Resilient: I feel like this should be repeatable for different saves.

Spell Sniper/Sharpshooter: If the developers want feats to support ranged attacks in melee combat, they should design feats around that focus, not tack an ability onto feats focused on long range combat.

Weapon Training: The improvement from four weapon types to all martial weapons is welcome, though it does create an amusing scenario where a wizard who takes it can proficiently use any martial weapon but is still limited to a subset of simple ones.

I think, I'd prefer militia training that gives light armor and all simple weapons (and a little extra). Medium armor + shield for armored mages is quite a lot for a level 1 feat and probably noone else really neads this.
 

Micah Sweet

Level Up & OSR Enthusiast
I'm actually almost as disappointed by what Ritual Caster gains as by what it loses.

────────────────────

● **Assignment 1**
Answer these questions from the feat discussion.
(a) Which feat does the writer feel should be repeatable for different saves?
(b) Weapon Training now covers all martial weapons instead of how many weapon types?
(c) What title appears beneath the name Micah Sweet?
● **Assignment 2**
Transcribe the part of the feat discussion starting at "Weapon Training: The" and ending at "of simple ones.".
The records are not needed for this work.

────────────────────

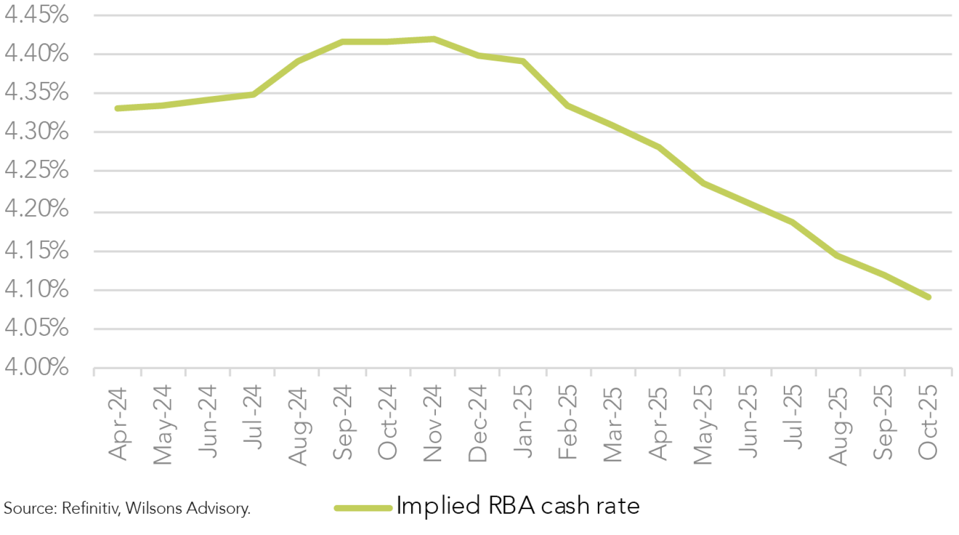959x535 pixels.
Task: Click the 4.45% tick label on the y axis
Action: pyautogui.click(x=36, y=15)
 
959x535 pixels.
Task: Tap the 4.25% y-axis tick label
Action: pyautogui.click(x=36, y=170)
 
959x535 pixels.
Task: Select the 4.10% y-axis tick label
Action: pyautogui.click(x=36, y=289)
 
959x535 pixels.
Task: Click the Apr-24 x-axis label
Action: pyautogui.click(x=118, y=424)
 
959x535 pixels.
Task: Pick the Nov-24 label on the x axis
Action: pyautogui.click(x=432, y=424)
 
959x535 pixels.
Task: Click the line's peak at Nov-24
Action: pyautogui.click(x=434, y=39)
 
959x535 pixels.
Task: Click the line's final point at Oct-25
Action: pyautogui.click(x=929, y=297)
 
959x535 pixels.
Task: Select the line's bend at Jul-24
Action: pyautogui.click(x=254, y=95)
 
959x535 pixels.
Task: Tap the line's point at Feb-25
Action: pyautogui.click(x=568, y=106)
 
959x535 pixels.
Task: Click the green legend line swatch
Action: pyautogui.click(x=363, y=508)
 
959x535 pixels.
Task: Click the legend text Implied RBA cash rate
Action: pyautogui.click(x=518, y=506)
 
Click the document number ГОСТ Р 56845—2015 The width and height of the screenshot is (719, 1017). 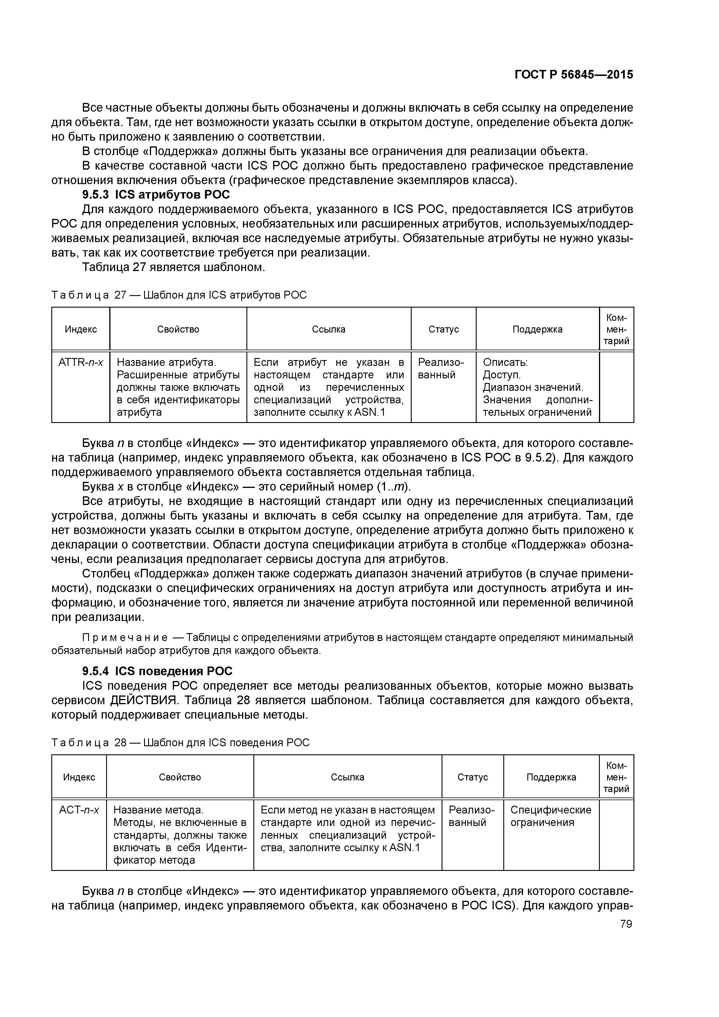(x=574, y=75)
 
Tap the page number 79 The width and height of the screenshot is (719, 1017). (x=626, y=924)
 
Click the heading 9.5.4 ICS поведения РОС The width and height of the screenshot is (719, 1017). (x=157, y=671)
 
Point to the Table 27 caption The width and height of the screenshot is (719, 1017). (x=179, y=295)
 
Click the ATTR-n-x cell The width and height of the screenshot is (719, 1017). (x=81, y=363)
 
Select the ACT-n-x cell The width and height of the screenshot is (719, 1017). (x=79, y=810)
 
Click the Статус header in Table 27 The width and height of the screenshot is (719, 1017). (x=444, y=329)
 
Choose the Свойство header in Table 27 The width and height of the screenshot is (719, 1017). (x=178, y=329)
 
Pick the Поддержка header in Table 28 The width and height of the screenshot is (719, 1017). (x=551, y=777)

────────────────────

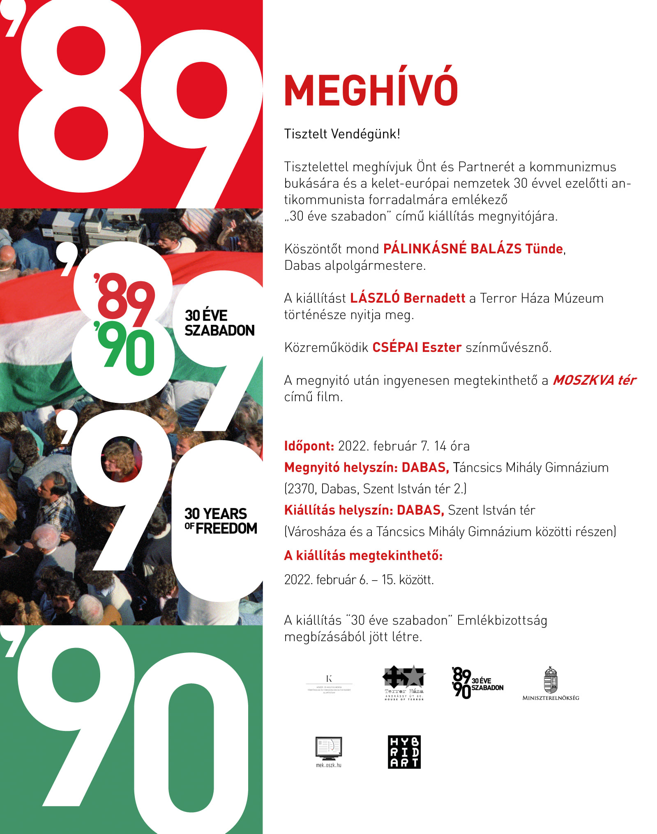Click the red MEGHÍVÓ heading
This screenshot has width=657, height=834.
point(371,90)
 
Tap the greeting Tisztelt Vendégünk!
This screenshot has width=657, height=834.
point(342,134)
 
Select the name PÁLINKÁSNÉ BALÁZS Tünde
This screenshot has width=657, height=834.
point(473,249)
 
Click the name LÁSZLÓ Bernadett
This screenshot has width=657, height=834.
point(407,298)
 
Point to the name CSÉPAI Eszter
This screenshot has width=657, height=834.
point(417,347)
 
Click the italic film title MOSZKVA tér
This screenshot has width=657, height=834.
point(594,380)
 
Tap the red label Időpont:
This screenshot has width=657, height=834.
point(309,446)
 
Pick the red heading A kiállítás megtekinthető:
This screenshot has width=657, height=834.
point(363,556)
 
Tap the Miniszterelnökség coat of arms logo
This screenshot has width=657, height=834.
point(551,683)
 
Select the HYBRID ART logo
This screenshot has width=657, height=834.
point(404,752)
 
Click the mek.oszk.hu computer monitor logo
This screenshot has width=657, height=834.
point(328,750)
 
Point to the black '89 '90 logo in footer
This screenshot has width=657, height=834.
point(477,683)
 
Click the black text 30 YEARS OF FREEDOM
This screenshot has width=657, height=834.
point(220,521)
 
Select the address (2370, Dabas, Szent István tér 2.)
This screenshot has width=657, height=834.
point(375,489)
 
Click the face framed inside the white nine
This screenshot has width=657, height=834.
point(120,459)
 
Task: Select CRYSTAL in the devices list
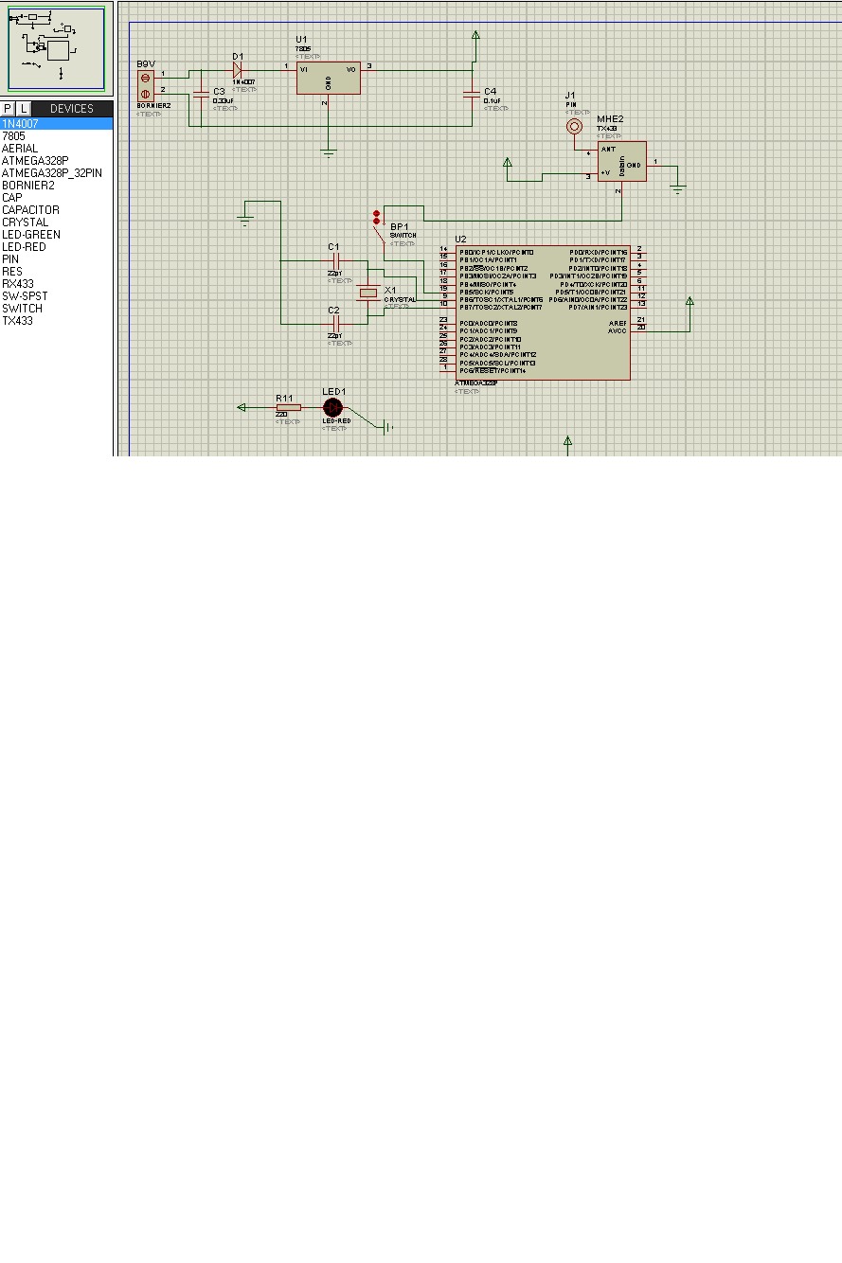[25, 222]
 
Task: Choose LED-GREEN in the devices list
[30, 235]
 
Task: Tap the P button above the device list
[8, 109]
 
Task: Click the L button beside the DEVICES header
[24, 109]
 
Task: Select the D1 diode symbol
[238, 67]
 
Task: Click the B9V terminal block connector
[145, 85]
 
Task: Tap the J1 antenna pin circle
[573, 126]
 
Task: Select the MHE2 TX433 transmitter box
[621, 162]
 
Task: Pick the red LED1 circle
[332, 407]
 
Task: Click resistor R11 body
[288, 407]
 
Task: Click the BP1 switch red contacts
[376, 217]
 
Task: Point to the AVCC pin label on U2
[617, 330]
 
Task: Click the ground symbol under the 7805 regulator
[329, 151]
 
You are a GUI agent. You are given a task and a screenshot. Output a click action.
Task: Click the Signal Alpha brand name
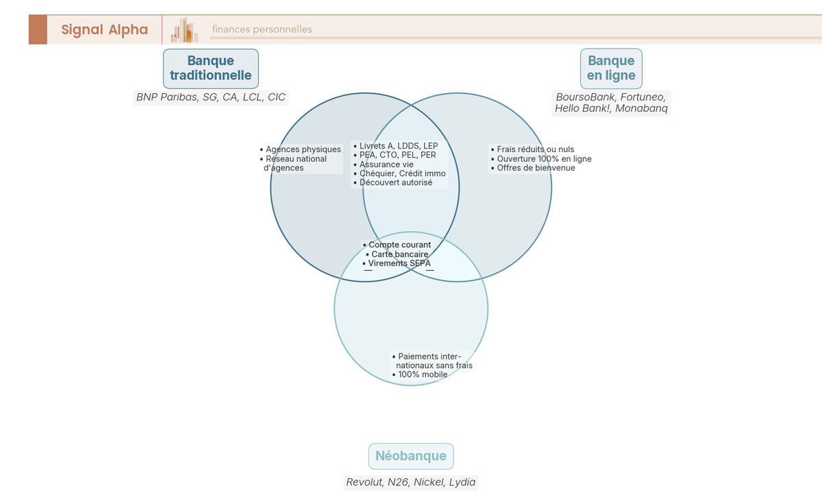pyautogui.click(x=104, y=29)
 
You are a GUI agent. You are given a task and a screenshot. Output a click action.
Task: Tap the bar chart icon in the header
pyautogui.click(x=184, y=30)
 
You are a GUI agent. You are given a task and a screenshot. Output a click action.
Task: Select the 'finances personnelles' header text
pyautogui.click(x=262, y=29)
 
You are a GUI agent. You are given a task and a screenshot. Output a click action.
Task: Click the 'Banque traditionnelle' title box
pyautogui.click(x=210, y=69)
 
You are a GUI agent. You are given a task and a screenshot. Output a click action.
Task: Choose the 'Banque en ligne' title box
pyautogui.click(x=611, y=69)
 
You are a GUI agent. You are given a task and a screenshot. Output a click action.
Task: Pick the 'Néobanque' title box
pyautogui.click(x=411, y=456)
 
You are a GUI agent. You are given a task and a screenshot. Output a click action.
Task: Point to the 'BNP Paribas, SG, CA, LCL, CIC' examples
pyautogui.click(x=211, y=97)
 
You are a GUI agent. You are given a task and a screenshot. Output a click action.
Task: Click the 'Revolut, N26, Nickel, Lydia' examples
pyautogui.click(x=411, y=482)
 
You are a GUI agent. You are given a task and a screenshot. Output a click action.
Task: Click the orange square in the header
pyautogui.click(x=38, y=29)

────────────────────

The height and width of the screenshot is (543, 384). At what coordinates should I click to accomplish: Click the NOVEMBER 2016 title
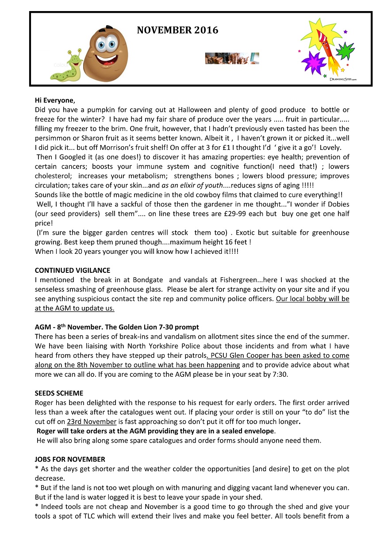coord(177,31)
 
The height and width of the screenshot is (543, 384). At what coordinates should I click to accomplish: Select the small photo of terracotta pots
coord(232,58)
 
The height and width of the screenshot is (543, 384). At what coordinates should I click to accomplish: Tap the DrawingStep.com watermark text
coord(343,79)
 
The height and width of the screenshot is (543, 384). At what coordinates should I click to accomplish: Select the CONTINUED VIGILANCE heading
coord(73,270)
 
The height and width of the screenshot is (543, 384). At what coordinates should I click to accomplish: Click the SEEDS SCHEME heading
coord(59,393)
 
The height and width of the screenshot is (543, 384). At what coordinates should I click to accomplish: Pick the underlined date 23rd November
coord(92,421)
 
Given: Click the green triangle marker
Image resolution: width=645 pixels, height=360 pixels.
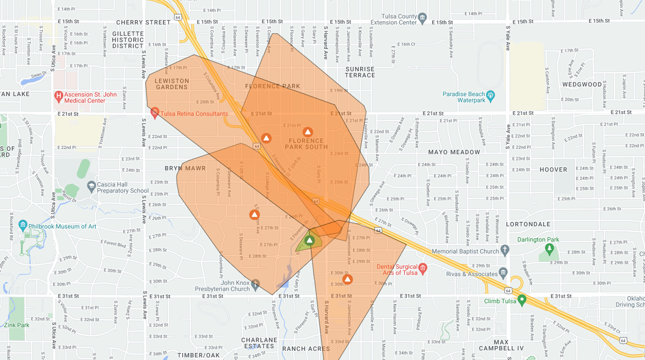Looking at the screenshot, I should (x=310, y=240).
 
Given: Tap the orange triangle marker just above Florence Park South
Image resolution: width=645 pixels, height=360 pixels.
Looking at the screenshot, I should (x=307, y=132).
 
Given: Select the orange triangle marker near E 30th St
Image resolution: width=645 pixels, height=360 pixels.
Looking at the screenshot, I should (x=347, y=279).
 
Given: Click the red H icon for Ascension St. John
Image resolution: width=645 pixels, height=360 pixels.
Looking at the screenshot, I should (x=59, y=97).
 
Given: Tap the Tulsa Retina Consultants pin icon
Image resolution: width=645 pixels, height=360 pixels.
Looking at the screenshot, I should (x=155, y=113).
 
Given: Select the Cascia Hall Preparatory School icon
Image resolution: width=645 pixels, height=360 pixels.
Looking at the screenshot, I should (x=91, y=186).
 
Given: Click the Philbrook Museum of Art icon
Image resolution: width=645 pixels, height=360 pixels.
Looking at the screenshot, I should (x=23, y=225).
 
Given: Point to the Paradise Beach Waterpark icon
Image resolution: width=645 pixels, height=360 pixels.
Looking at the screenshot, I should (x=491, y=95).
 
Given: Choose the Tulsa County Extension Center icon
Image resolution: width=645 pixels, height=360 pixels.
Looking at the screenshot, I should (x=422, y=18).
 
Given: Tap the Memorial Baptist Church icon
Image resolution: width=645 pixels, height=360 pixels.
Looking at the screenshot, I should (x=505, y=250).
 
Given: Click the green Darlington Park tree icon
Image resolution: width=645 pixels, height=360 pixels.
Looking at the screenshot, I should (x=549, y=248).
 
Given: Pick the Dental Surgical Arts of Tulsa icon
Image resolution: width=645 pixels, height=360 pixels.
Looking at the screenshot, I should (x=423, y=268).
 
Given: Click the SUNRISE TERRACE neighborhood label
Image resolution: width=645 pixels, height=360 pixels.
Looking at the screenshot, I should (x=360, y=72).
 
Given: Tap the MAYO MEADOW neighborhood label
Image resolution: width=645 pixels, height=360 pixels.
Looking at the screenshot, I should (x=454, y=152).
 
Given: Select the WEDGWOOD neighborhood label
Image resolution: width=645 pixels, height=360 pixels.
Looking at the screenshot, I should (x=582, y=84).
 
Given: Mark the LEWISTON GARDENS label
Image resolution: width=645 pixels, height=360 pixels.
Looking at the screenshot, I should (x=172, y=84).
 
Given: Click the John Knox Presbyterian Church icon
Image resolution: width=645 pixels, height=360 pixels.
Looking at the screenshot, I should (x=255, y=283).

────────────────────

● **Final answer 1**
(a) Resilient
(b) Four
(c) Level Up & OSR Enthusiast

● **Final answer 2**
Weapon Training: The improvement from four weapon types to all martial weapons is welcome, though it does create an amusing scenario where a wizard who takes it can proficiently use any martial weapon but is still limited to a subset of simple ones.